_Task statement_
Restate all entries exactly.

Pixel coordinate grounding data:
= Beginning of Section =

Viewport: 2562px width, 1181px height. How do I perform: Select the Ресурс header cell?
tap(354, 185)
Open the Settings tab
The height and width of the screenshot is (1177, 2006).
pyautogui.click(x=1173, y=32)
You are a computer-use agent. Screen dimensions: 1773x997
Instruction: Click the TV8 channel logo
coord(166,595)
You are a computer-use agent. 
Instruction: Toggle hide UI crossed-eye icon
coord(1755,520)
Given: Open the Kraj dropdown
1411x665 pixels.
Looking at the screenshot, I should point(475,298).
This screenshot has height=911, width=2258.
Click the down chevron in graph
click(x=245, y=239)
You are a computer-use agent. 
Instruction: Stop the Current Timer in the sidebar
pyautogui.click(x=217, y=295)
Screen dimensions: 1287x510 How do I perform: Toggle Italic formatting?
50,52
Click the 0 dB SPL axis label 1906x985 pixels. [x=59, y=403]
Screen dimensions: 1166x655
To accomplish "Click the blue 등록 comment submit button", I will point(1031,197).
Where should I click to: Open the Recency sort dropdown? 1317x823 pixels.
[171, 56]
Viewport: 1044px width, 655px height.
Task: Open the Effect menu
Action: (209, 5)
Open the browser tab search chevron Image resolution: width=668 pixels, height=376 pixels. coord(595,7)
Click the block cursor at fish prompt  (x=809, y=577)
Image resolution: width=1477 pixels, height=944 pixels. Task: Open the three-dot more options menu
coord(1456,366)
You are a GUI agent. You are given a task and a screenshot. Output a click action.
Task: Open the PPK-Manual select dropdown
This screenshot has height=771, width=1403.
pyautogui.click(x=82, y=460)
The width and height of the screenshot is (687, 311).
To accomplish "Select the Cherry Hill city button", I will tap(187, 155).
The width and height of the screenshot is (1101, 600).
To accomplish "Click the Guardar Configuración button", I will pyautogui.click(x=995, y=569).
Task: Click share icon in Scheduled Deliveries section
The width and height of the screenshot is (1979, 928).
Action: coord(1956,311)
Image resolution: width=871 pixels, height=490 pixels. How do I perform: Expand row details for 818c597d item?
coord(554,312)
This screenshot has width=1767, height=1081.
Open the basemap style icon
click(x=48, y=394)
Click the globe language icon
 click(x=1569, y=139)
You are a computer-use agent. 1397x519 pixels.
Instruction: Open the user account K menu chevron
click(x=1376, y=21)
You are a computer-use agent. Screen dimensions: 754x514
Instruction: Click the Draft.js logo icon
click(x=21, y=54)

= End of Section =

_Answer below_
Viewport: 2562px width, 1181px height. How do I perform: Select the Ресурс header cell?
tap(354, 185)
Open the Settings tab
The height and width of the screenshot is (1177, 2006).
pyautogui.click(x=1173, y=32)
You are a computer-use agent. Screen dimensions: 1773x997
Instruction: Click the TV8 channel logo
coord(166,595)
You are a computer-use agent. 
Instruction: Toggle hide UI crossed-eye icon
coord(1755,520)
Given: Open the Kraj dropdown
1411x665 pixels.
Looking at the screenshot, I should point(475,298).
This screenshot has height=911, width=2258.
Click the down chevron in graph
click(x=245, y=239)
You are a computer-use agent. 
Instruction: Stop the Current Timer in the sidebar
pyautogui.click(x=217, y=295)
Screen dimensions: 1287x510 How do I perform: Toggle Italic formatting?
50,52
Click the 0 dB SPL axis label 1906x985 pixels. [x=59, y=403]
Screen dimensions: 1166x655
To accomplish "Click the blue 등록 comment submit button", I will point(1031,197).
Where should I click to: Open the Recency sort dropdown? 1317x823 pixels.
[171, 56]
Viewport: 1044px width, 655px height.
Task: Open the Effect menu
Action: (209, 5)
Open the browser tab search chevron Image resolution: width=668 pixels, height=376 pixels. coord(595,7)
Click the block cursor at fish prompt  (x=809, y=577)
Image resolution: width=1477 pixels, height=944 pixels. Task: Open the three-dot more options menu
coord(1456,366)
You are a GUI agent. You are given a task and a screenshot. Output a click action.
Task: Open the PPK-Manual select dropdown
This screenshot has height=771, width=1403.
pyautogui.click(x=82, y=460)
The width and height of the screenshot is (687, 311).
To accomplish "Select the Cherry Hill city button", I will tap(187, 155).
The width and height of the screenshot is (1101, 600).
To accomplish "Click the Guardar Configuración button", I will pyautogui.click(x=995, y=569).
Task: Click share icon in Scheduled Deliveries section
The width and height of the screenshot is (1979, 928).
Action: coord(1956,311)
Image resolution: width=871 pixels, height=490 pixels. How do I perform: Expand row details for 818c597d item?
coord(554,312)
This screenshot has width=1767, height=1081.
Open the basemap style icon
click(x=48, y=394)
Click the globe language icon
 click(x=1569, y=139)
You are a computer-use agent. 1397x519 pixels.
Instruction: Open the user account K menu chevron
click(x=1376, y=21)
You are a computer-use agent. Screen dimensions: 754x514
Instruction: Click the Draft.js logo icon
click(x=21, y=54)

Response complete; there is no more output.